**Görev 1:** Aşağıdaki su konulu konuşma metnine göre kimi uluslararası kuruluşlar, 2025 yılına kadar su kıtlığı yüzünden kaç kişinin göç riski altında kalabileceğini ifade ediyor?
**Görev 2:** Aşağıdaki su konulu konuşma metnini son cümlesinden sonra gelecek şekilde sürdürün.

**Kaynak Metin:**
::::::::::
Bu tesisleri ülkeye kazandıran Tarım ve Orman Bakanlığı ile Devlet Su İşleri Genel Müdürlüğünü, yüklenici firmaları ve bu yatırımların inşasında emeği geçen herkesi tebrik eden Erdoğan, "Bugün ikinci olarak, 1. Su Şurası'nın da tanıtımını gerçekleştiriyoruz. Ülkemizin ve dünyanın su konusunda derin tartışmaların içinde olduğu bir dönemde gerçekleştirilecek olan bu şurayı son derece isabetli buluyorum. Tarım ve gıda sektörümüz başta olmak üzere Türkiye ekonomisine ciddi katkılar sunacağına inandığım Su Şurası'nın başarılı geçmesini diliyorum. Fikirleri, önerileri, görüşleri, tespit ve tenkitleriyle şurayı zenginleştirecek tüm uzmanlara, sektör temsilcilerine, paydaşlara ve vatandaşlarımıza şimdiden şahsım, milletim adına teşekkürlerimi sunuyorum” demişti.

“Ülkemizin etkilenmemesi elbette mümkün değildir”

Suyun bütün canlılar gibi insanlık için de vazgeçilmez bir nimet olduğuna dikkati çeken Erdoğan, sadece hayat için değil ekonomik kalkınma ve büyüme için de suyun ikamesi olmayan unsurlardan biri olduğunu kaydetti.  Bu ihtiyacı sürdürülebilir şekilde karşılayabilmek için mevcut kaynakları en verimli şekilde kullanmanın ve israfı engellemenin önem arz ettiğini ifade eden Cumhurbaşkanı, "Nüfusun hızla çoğalması, iklim değişikliği, kuraklık gibi sebeplerle su ihtiyacının giderek arttığını görüyoruz. Su ihtiyacı artarken insanlığın istifadesine de bulunan su kaynakları günden güne azalıyor. Bu daralma beraberinde kuraklığı, yoksulluğu ve açlığı getiriyor. Yine su kıtlığına bağlı olarak ekolojik denge bozulmakta, biyolojik çeşitlilik kaybolmakta, insanlığın gıda güvenliği tehlikeye girmektedir. Bu vahim tablo ise sosyal çalkantılardan düzensiz göçe, kıtlıktan beynelmilel gerilimlere kadar pek çok soruna sebebiyet veriyor. Kimi uluslararası kuruluşlar, 2025 yılına kadar su kıtlığı yüzünden 700 milyondan fazla kişinin göç riski altında kalabileceğini ifade ediyor. Nil Nehri havzasındaki kimi ülkeler arasında yaşanan sert tartışmalar, su meselesinin stratejik boyutunun işaretidir. Benzer sıkıntılar dünyanın başka ülkelerinde de bölgelerinde de nüksetmeye başlamıştır. Nüfusla birlikte artan gıda ve enerji talebiyle iklim değişikliğinin yıkıcı etkileri gelecekte daha büyük risklerin bizi beklediğini gösteriyor. Bu karamsar tablodan ülkemizin etkilenmemesi elbette mümkün değildir” şeklinde konuşmuştu.
::::::::::
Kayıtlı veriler
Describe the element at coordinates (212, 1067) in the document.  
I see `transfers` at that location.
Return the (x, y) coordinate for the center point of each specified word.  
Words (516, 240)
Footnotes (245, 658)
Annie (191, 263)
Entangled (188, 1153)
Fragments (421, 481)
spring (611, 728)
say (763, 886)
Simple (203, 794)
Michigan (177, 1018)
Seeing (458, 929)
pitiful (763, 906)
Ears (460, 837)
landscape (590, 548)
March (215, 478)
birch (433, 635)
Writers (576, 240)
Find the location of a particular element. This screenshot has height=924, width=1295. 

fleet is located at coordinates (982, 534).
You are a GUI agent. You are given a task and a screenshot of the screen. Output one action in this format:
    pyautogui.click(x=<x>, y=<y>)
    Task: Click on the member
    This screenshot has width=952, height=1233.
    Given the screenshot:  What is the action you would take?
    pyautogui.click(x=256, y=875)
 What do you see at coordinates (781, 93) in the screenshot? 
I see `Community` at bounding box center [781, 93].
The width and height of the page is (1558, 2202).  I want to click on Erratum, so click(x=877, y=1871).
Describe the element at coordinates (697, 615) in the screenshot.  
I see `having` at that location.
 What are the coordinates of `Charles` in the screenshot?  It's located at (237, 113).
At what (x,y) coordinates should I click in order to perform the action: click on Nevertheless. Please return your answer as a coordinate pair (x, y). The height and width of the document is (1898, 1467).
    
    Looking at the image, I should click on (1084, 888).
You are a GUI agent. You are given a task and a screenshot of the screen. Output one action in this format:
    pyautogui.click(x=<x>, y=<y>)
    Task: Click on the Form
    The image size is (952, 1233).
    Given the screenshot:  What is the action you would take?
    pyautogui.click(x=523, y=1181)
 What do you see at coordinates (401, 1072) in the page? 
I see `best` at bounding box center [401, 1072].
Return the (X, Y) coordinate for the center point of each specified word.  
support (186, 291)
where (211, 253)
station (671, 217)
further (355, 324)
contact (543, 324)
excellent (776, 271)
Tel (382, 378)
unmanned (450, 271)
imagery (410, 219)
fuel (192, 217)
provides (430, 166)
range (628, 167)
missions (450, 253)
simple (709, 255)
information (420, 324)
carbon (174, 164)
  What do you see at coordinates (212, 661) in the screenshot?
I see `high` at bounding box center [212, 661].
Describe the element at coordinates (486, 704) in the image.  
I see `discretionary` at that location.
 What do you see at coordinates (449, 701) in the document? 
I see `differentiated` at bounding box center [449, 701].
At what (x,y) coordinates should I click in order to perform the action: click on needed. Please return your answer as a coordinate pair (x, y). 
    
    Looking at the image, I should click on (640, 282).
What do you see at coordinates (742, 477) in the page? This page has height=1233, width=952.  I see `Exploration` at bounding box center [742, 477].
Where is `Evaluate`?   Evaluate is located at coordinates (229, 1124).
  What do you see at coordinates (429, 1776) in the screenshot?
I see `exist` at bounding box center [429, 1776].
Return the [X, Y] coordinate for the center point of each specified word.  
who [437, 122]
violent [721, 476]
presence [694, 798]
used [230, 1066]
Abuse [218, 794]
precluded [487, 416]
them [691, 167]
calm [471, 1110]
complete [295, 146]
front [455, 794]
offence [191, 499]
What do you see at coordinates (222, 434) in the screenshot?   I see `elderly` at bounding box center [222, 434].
::::::::::
**Sonuç 1:** 700 milyondan fazla kişinin.

**Sonuç 2:**
"Su zengini bir ülke de değiliz "

Türkiye'nin elindeki sınırlı su kaynaklarını Irak ve Suriye gibi iki komşusuyla da paylaşmak mecburiyetinde olduğunu anlatan Erdoğan “Toplumumuzdaki yaygın kanaatin aksine su zengini bir ülke de değiliz. Bilakis kişi başına kullanılabilir su miktarı dikkate alındığında su stresi çeken bir ülkeyiz. Komşularımızın su ihtiyaçlarının karşılanması noktasında gereken hassasiyeti bugüne kadar hep sergiledik. Su meselesini ikili ilişkilerimizde tehdit veya pazarlık aracına hiçbir zaman dönüştürmedik. Bundan sonra da aynı hakkaniyetli tavrımızı muhafaza edeceğiz” ifadelerinde bulunmuştu.

"Sulanabilir arazilerimizin toplamını 67 milyon dekara çıkardık"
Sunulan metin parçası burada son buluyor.